2) some sub-types of compatibility mappings appear consistent in Version 3.0,
    but will look screwy when taking into account the imminent extensions.
    The existing characters for mathematical variables would be folded, but
    the characters to be added would not. Black Letter H would be, but Fraktur
    D would not.

However, there are some sub-types of compatibility mappings for which 
Mark's oft-repeated "they are just formatting differences" would be quite 
valid (half-width/full-width and no-break come to mind).

There are additional sub-types that have 'loss-less' compatibility 
mappings, and therefore are best folded (I like to think of these as 'near 
canonical equivalents). I'm of course referring to the  initial/ medial/ 
final/ isolated Arabic letter variants. One could argue that the <fraction> 
mappings belong here as well.

The correct approach then would be to suggest the use of a different 
normalization form, one that makes exceptions for some of more problematic 
sub-types of compatibility mappings. I like to call this form "KR" for 
"Kompatibility with Restraint".

I'm not sure whether we can fix the existing forms K. I understand that the 
*canonical* form C has been endorsed by the W3C and needs therefore to 
adhere to the stability guarantee that was made at the time. I am not aware 
that such external normative reference exists to forms K. However, nothing 
prevents UTC from doing the right thing, defining forms KR, if necessary as 
new normalization forms, and to stop endorsing or recommending the 
problematic forms K in their existing blanket form.

Specifically:

Forms KR would include these compatibility sub-types:

<initial>
<medial>
<final>
<isolated>
<no-break>
<narrow>
<wide>
<vertical>
<small>
<square>
<fraction>

Forms KR would exclude these compatibility sub-types:
<font>
<super>
<sub>
<circle> (*) see footnote

The <compat> sub-type, being the 'grab-bag' of characters
with compatibility relations that are not further
specified, and in some cases even questionable (2107) would need to be 
analyzed once, in case-by-case approach.

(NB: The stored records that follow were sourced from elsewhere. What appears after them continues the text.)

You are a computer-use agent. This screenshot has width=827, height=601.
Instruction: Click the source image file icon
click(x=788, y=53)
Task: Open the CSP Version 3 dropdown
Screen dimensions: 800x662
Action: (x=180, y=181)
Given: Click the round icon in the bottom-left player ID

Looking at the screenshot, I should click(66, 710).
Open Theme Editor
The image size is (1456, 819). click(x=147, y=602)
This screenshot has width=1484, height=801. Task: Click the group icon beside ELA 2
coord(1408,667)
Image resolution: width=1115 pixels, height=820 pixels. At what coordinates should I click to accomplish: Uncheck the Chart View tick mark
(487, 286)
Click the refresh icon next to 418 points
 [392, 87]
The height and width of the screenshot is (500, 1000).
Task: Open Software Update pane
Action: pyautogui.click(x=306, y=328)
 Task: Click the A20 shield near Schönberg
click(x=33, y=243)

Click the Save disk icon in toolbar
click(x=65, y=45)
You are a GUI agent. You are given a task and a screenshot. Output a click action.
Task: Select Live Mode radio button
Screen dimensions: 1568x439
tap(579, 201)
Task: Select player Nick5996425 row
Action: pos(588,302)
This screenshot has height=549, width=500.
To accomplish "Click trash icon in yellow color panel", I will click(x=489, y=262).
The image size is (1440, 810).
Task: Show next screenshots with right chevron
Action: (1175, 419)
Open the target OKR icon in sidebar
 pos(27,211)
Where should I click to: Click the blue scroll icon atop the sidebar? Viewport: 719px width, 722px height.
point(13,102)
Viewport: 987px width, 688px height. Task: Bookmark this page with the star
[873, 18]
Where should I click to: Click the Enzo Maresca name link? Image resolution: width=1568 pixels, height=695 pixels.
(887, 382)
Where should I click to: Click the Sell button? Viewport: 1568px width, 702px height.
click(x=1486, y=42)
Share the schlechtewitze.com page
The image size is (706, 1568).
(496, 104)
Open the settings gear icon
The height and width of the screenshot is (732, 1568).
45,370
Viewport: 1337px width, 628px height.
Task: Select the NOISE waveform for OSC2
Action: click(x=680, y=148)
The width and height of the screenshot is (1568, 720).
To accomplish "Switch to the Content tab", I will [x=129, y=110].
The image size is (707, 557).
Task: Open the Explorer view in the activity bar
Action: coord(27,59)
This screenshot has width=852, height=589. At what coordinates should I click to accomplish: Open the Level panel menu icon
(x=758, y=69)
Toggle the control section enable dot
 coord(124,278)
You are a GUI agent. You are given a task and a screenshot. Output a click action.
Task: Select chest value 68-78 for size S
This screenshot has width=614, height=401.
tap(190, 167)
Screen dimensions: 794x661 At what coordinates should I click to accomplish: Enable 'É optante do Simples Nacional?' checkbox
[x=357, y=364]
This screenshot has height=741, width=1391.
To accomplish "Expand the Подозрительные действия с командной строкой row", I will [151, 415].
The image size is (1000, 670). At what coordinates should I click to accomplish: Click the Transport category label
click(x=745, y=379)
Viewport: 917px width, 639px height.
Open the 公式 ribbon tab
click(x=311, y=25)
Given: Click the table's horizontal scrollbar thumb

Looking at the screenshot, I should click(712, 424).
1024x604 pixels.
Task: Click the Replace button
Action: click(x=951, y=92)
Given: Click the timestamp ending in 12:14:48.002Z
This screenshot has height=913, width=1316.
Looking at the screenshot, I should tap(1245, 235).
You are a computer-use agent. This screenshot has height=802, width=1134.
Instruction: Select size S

Some examples:

Roman Numerals: KR
Parenthesized: KR
CJK and Radicals compats: KR

Dotted Alphanumerics: probably KR
Ligatures: probably KR
Telegraph symbols: probably KR

Euler Constant: not-KR
Alef Symbol, etc.: not-KR

Spacing accents (mapped to SP + combining accents): ??

etc, etc.

A./

(*) I thought about this one for some time. Dropping the circle, i.e. 
mapping (20) to 20 and forms K do, can lead to the suddenly 'bare' numbers 
or letters to coalesce with adjacent words or numbers. That would be truly 
counter intuitive to the user and is therefore best avoided. This issue 
does not apply to the parenthesized composites.